Distribution of meiotic recombination along nondisjunction chromosomes 21 in Down syndrome determined using cytogenetics and RFLP haplotyping.

Ten families (Down syndrome children and their parents) showing evidence of meiotic recombination between intraparental chromosomes transmitted after nondisjunction were studied. Cytogenetic polymorphisms and a cassette of RFLP markers distributed along chromosome 21 were used to analyze these families to localize the regions of meiotic recombination. Results indicated that only one crossover occurred per meiotic division and that nine of ten nondisjunctions appeared to be of maternal origin. In one family the crossover had taken place in the pericentromeric region, proximal to marker D21S13, which is quite exceptional.
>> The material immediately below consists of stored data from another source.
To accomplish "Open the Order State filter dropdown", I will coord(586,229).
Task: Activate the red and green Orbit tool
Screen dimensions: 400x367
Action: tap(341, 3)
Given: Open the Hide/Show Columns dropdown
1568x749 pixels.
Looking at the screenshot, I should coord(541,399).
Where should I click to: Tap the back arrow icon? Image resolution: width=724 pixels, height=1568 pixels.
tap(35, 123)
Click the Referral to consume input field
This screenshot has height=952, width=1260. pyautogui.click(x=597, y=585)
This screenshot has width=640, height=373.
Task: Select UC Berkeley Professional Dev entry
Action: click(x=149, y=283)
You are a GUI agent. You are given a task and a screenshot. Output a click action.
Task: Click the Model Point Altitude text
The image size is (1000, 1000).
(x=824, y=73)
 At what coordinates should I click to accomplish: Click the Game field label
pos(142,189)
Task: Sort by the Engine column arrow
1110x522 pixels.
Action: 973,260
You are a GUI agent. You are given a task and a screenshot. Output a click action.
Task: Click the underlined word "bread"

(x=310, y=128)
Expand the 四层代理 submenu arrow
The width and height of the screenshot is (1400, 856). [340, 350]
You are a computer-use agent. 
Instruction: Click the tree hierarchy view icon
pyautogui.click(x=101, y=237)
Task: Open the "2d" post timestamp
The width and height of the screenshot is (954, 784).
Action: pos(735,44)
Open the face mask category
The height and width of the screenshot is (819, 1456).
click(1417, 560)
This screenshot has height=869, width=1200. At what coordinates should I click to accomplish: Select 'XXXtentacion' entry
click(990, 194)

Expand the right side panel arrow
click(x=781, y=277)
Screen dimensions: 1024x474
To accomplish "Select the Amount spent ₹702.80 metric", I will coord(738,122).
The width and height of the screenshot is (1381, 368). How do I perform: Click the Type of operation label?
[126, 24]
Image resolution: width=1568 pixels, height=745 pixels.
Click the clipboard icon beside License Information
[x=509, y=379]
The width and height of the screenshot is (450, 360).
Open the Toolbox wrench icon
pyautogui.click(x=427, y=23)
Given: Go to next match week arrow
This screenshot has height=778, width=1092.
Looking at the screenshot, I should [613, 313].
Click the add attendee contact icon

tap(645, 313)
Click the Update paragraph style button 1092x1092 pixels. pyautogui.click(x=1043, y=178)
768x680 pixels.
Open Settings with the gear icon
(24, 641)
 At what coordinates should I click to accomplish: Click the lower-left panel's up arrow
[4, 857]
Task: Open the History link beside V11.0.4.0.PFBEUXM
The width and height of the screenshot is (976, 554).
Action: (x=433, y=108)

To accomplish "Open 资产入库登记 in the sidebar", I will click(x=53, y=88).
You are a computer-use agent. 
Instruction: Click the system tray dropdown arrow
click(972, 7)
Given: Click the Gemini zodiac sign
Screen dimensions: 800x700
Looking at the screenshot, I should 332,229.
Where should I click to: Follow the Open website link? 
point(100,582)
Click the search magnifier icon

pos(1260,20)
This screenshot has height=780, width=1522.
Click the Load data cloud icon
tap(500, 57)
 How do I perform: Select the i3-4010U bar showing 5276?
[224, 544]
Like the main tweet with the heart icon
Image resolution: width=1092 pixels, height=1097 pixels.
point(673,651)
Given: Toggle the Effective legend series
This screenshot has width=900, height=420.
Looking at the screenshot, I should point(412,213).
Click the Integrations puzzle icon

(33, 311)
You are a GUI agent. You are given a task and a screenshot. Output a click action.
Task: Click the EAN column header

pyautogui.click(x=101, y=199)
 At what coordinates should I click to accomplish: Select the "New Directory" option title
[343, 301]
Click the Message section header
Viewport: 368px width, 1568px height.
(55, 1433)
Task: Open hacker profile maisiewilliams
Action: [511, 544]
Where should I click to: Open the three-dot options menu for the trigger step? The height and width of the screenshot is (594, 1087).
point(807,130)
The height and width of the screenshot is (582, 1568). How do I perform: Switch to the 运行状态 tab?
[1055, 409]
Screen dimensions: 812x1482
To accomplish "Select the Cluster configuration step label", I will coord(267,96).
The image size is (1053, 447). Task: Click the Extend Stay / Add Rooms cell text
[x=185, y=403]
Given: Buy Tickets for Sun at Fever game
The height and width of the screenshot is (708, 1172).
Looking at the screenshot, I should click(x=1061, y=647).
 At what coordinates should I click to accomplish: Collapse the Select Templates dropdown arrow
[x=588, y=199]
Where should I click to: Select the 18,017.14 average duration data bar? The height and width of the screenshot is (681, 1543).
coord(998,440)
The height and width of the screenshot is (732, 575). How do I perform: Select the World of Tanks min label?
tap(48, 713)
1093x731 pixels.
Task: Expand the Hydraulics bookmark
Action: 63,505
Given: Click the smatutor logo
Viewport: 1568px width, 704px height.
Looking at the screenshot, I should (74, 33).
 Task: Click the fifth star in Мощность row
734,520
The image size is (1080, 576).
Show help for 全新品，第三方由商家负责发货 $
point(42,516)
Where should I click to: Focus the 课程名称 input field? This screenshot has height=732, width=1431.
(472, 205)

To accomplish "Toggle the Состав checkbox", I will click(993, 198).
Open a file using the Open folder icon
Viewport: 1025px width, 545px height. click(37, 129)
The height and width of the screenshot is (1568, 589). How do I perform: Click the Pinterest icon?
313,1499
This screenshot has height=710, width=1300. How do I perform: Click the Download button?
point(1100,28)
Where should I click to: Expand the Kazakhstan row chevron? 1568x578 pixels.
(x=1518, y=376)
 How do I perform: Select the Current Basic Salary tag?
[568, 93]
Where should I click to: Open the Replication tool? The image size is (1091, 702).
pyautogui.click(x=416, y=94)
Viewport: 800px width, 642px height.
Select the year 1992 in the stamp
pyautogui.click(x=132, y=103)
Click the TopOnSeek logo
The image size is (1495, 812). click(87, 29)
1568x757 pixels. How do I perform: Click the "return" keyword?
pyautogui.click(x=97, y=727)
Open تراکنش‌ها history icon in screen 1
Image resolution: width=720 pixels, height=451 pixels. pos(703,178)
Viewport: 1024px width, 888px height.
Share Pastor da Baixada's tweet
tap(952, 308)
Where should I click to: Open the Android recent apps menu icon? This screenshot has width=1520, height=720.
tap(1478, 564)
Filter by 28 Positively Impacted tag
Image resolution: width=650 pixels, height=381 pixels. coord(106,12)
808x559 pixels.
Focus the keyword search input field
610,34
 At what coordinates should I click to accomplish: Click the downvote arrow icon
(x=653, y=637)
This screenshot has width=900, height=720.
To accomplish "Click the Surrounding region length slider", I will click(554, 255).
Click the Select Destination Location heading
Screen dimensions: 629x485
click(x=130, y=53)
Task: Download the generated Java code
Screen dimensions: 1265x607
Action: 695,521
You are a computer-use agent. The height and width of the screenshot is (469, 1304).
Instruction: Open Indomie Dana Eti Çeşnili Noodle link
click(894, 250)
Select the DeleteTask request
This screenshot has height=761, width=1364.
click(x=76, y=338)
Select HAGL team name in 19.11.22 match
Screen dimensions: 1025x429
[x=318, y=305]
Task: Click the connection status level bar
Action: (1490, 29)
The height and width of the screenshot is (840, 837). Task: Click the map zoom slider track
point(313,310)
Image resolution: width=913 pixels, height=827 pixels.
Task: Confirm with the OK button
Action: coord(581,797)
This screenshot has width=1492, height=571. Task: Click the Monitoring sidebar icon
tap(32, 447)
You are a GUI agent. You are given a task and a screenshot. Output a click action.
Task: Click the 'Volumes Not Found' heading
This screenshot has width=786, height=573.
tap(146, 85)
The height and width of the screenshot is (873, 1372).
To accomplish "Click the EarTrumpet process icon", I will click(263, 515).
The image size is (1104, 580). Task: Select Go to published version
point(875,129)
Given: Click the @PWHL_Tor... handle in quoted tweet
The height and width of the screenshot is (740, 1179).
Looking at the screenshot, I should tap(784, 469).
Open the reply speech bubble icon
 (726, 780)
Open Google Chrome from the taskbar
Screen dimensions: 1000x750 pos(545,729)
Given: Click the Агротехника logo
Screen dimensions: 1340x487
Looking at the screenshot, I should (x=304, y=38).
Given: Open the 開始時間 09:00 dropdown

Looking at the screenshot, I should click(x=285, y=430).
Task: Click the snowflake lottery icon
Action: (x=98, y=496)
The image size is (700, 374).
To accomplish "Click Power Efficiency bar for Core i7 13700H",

A chance of meiotic recombination within region 21q21, flanked by marker D21S72 and the amyloid gene, could be demonstrated in seven of the ten families. Most strikingly, this chance significantly decreased distal to q21, with frequencies of 0.3 and 0.1 in regions q22.2 and q22.3-qter, respectively. It is hypothesized that decreased chiasmata formation in the most distal part of chromosome 21q might promote nondisjunction. Furthermore, data from the ten crossovers made it possible to map provisionally two previously undefined markers, D21S24 and D21S82, to regions q21-qter and q22.1-qter, respectively.